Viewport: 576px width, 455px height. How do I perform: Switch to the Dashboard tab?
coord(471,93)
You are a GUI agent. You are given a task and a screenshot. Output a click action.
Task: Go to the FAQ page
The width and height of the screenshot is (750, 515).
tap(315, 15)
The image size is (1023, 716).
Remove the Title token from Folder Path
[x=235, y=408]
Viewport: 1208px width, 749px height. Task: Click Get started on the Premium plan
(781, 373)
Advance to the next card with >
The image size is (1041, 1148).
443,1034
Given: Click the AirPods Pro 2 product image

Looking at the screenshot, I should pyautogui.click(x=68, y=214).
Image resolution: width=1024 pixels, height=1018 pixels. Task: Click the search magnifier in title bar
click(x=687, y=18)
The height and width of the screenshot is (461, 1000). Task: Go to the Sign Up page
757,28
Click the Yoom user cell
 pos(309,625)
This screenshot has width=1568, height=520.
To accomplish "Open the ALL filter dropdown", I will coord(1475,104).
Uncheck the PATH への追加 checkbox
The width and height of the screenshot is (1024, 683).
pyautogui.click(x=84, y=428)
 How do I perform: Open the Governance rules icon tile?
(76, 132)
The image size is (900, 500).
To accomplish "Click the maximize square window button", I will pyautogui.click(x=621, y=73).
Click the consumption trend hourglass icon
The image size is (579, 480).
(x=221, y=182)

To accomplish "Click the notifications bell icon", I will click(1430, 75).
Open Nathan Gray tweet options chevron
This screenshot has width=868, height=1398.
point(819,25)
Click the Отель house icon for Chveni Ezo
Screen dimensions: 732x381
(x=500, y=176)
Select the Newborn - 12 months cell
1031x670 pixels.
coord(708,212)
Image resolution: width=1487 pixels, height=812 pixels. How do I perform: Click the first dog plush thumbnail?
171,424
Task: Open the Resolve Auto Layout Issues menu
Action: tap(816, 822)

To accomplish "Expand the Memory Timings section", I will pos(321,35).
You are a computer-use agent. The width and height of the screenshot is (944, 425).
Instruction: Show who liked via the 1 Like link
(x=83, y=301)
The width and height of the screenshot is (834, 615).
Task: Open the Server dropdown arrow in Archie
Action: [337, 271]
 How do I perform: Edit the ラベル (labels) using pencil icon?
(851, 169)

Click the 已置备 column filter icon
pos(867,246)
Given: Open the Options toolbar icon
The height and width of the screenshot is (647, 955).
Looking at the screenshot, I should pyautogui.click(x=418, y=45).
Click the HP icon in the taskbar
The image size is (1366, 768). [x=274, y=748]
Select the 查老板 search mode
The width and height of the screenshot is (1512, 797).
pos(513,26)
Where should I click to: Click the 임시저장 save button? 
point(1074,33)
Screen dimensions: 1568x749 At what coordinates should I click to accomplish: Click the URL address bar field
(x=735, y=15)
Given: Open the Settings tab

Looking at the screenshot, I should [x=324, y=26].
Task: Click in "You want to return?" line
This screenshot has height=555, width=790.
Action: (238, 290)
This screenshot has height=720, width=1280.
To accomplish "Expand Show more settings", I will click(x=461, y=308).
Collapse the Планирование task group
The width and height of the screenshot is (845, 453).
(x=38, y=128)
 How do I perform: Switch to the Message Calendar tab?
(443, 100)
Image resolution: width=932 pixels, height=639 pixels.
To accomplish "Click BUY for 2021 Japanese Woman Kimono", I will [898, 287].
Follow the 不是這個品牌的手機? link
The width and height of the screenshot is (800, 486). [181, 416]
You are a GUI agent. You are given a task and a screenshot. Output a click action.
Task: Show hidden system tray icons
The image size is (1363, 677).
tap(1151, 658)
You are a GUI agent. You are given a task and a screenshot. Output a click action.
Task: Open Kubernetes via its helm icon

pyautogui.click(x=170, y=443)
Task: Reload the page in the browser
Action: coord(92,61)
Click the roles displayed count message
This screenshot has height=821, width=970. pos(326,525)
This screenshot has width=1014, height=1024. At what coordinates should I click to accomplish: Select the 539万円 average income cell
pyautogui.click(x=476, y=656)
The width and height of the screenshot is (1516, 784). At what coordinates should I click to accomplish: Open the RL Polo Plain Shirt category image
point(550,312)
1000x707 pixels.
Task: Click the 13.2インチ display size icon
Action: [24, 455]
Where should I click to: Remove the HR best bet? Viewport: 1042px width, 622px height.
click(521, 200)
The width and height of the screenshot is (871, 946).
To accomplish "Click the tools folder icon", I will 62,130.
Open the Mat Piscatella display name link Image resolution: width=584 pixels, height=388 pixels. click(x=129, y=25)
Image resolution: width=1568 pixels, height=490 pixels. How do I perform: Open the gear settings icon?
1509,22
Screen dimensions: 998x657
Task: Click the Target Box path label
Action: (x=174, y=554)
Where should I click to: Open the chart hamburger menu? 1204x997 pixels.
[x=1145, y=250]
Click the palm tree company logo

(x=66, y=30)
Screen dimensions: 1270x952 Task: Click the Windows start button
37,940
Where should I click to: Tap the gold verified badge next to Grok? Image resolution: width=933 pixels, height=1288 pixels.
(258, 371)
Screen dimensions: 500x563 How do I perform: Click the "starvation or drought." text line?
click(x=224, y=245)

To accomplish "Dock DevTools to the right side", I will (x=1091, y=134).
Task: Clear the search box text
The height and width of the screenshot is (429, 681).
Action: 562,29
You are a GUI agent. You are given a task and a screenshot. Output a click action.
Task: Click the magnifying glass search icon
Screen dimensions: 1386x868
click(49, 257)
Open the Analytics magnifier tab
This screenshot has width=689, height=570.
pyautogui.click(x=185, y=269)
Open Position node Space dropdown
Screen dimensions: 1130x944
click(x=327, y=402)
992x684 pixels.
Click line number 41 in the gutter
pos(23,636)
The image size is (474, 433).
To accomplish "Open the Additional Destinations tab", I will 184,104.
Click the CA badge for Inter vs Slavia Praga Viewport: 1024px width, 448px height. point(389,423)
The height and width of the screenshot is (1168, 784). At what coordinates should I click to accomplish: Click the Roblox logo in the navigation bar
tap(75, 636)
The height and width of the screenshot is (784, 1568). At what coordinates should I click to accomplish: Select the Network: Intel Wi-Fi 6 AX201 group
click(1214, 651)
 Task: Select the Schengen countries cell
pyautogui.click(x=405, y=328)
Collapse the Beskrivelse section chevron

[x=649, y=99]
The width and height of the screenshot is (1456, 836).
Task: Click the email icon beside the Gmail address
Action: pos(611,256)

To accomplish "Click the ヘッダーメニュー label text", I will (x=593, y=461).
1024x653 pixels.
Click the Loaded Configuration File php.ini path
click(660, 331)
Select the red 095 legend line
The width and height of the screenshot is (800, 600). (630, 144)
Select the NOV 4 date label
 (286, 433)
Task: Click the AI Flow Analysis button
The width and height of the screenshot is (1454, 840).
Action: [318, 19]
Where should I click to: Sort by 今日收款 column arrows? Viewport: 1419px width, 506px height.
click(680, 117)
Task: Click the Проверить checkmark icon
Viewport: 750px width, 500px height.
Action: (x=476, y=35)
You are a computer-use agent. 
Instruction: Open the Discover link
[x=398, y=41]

· · · · · · ·

**Work task**
After locating the line holding "Task: Clear the search box text" above, output exactly that line and every line after it through the line holding "Click the CA". Include nothing else.

**Exercise output**
Task: Clear the search box text
The height and width of the screenshot is (429, 681).
Action: 562,29
You are a GUI agent. You are given a task and a screenshot. Output a click action.
Task: Click the magnifying glass search icon
Screen dimensions: 1386x868
click(49, 257)
Open the Analytics magnifier tab
This screenshot has width=689, height=570.
pyautogui.click(x=185, y=269)
Open Position node Space dropdown
Screen dimensions: 1130x944
click(x=327, y=402)
992x684 pixels.
Click line number 41 in the gutter
pos(23,636)
The image size is (474, 433).
To accomplish "Open the Additional Destinations tab", I will 184,104.
Click the CA badge for Inter vs Slavia Praga Viewport: 1024px width, 448px height. point(389,423)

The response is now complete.